The task: Without the pictures, output the records below word for word.

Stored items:
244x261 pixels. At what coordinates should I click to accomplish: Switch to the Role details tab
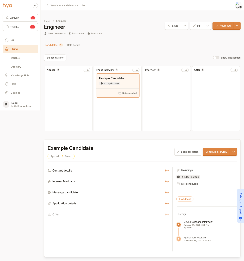click(74, 45)
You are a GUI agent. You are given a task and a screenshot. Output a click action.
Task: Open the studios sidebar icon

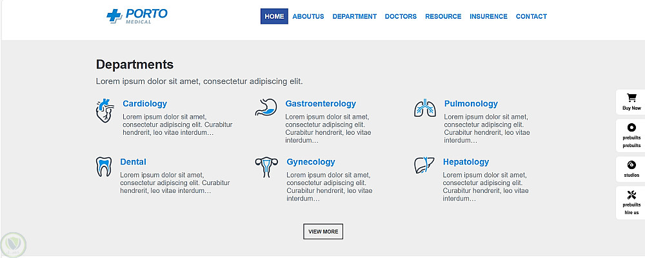[x=631, y=165]
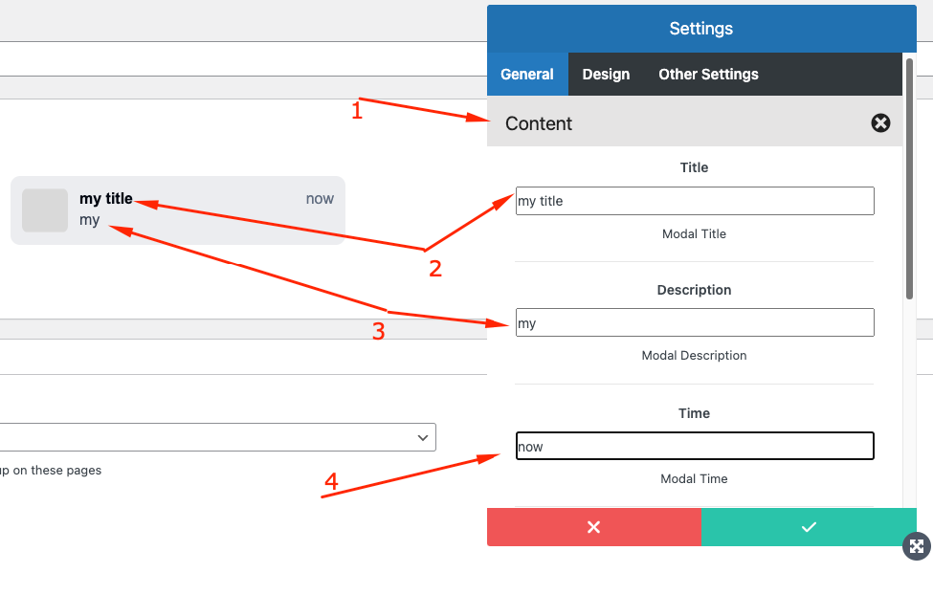Click the bold Description label
933x595 pixels.
click(x=694, y=290)
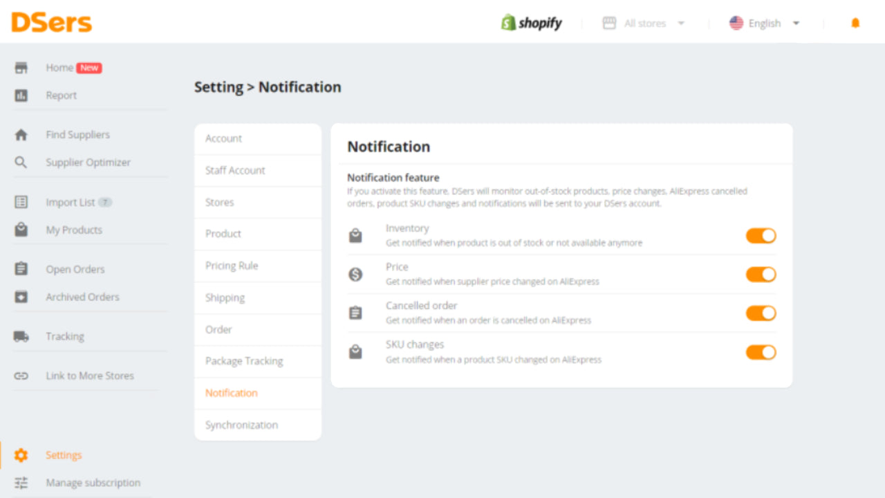Open Manage subscription in sidebar
The image size is (885, 498).
tap(93, 483)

Solution:
244x261 pixels. At what coordinates should I click to accomplish: Switch to the Role details tab
click(74, 45)
You are a GUI agent. You are given a task and a screenshot. Output a click action.
Task: Open the studios sidebar icon

[x=631, y=165]
Click the bold Description label
933x595 pixels.
click(x=694, y=290)
Open Manage subscription in sidebar
The image size is (885, 498).
tap(93, 483)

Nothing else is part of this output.